Yoshida melanjutkan, “Saya pikir dia tertarik [untuk membawa kembali Bloodborne], tapi dia sangat sukses dan sangat sibuk. Jadi dia tidak bisa melakukannya sendiri, tetapi dia tidak ingin orang lain menyentuhnya. Jadi itulah teori saya dan tim PlayStation menghormati keinginannya. Itu adalah dugaan dan teori saya… Saya tidak mengungkapkan informasi rahasia apa pun.”
Yoshida juga memberikan pendapatnya tentang apa yang salah dari pandangan para penggemar mengenai keputusan di balik perilisan remake dan remaster dari game-game terbaru PlayStation.
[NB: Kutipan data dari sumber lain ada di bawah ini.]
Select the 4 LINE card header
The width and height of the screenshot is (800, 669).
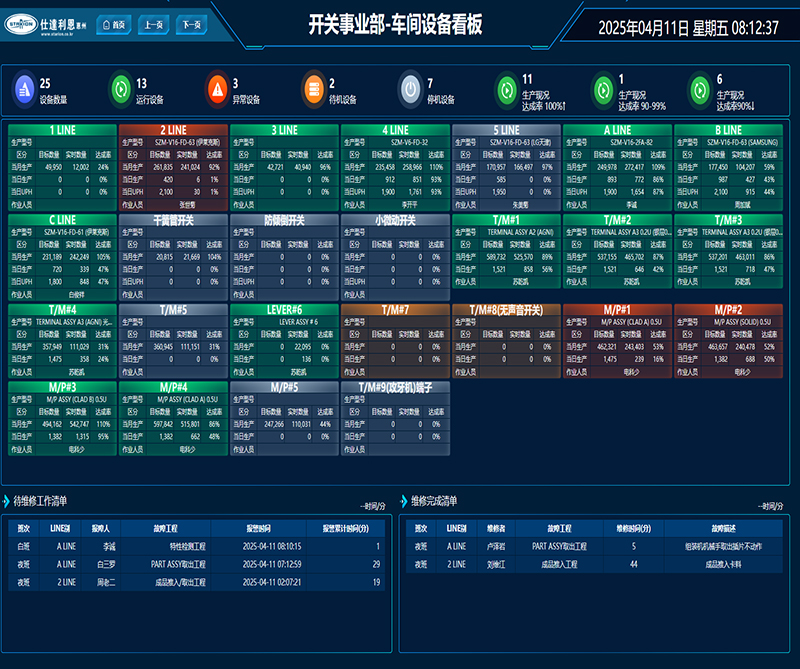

“Saya bercanda tentang Hermen [Hulst] yang terkadang dikritik karena membuat terlalu banyak remake dan remaster,” ujar Yoshida. “Saya rasa orang-orang yang mengeluhkan hal tersebut mungkin berpikir bahwa Hermen [memilih] melakukan hal tersebut daripada melakukan sesuatu yang baru atau sesuatu yang hebat.”
Yoshida melanjutkan, “Tapi remake dan remaster dibuat oleh tim yang berdedikasi berbeda atau beberapa tim porting, terutama versi PC. Saya rasa [Hermen] tidak mengorbankan apa pun dengan melakukan hal tersebut, namun dengan melakukan remake dan remaster, [game] akan jauh lebih murah untuk diproduksi, menciptakan pendapatan tambahan, dan menciptakan pengguna baru untuk IP tersebut, terutama saat Anda mem-porting game-nya ke PC.”
“Sehingga [langkah] tersebut menghasilkan pendapatan yang cukup untuk terus berinvestasi pada game-game besar, game-game single-player yang besar, karena biayanya sangat mahal dan mereka membutuhkan pendapatan tambahan dengan melakukan remaster, remake, dan porting ke PC untuk dapat melakukan hal tersebut.”
Yoshida menambahkan, “Jadi untuk [pemain], jika mereka menyukai game first-party seperti game-game single-player yang besar, mereka harus mendukung keputusan Hermen untuk melakukan hal-hal ini sehingga ia dapat terus berinvestasi dalam game-game baru yang hebat ini.”